● Exercise aim:
Reproduce the part of the listing below that opens with the line containing "Expand the LinX Problem size dropdown" and closes with the line containing "coord(204,451)", including both of those lines.

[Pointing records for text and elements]
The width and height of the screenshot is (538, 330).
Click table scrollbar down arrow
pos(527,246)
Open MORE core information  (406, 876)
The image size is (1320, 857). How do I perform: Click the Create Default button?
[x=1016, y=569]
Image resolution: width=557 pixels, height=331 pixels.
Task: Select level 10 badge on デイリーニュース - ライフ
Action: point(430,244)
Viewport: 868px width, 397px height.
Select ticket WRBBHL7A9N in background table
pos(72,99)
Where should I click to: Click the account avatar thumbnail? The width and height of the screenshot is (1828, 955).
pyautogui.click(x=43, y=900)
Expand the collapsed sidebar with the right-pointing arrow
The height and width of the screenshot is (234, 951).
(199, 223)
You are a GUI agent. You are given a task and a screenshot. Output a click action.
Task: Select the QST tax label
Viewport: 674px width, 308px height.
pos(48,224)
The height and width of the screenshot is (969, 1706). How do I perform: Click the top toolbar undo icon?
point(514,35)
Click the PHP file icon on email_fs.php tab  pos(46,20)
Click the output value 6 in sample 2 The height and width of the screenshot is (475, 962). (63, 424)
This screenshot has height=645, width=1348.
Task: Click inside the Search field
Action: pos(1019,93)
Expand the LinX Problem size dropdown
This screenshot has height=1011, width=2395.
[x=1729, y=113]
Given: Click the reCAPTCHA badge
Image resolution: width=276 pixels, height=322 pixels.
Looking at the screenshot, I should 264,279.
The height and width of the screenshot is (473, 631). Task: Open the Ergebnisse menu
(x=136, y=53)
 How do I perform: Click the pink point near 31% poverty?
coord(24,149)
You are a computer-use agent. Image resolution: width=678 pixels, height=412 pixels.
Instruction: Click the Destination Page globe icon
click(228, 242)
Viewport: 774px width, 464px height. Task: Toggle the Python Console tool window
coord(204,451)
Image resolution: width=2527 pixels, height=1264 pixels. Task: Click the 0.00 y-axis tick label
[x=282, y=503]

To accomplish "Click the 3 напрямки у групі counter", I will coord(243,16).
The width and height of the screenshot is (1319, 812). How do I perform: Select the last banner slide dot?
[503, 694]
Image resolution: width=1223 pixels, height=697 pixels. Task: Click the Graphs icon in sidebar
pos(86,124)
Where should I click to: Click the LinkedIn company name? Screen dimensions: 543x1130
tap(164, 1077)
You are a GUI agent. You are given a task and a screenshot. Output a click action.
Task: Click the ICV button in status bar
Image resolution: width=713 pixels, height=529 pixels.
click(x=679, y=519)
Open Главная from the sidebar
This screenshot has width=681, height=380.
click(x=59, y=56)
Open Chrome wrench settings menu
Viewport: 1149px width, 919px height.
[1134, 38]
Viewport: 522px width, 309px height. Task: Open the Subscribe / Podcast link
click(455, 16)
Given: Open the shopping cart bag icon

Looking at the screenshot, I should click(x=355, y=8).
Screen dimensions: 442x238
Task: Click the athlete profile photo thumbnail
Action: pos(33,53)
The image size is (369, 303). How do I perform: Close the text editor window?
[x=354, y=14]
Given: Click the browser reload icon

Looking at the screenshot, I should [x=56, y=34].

● Final result:
Expand the LinX Problem size dropdown
This screenshot has height=1011, width=2395.
[x=1729, y=113]
Given: Click the reCAPTCHA badge
Image resolution: width=276 pixels, height=322 pixels.
Looking at the screenshot, I should 264,279.
The height and width of the screenshot is (473, 631). Task: Open the Ergebnisse menu
(x=136, y=53)
 How do I perform: Click the pink point near 31% poverty?
coord(24,149)
You are a computer-use agent. Image resolution: width=678 pixels, height=412 pixels.
Instruction: Click the Destination Page globe icon
click(228, 242)
Viewport: 774px width, 464px height. Task: Toggle the Python Console tool window
coord(204,451)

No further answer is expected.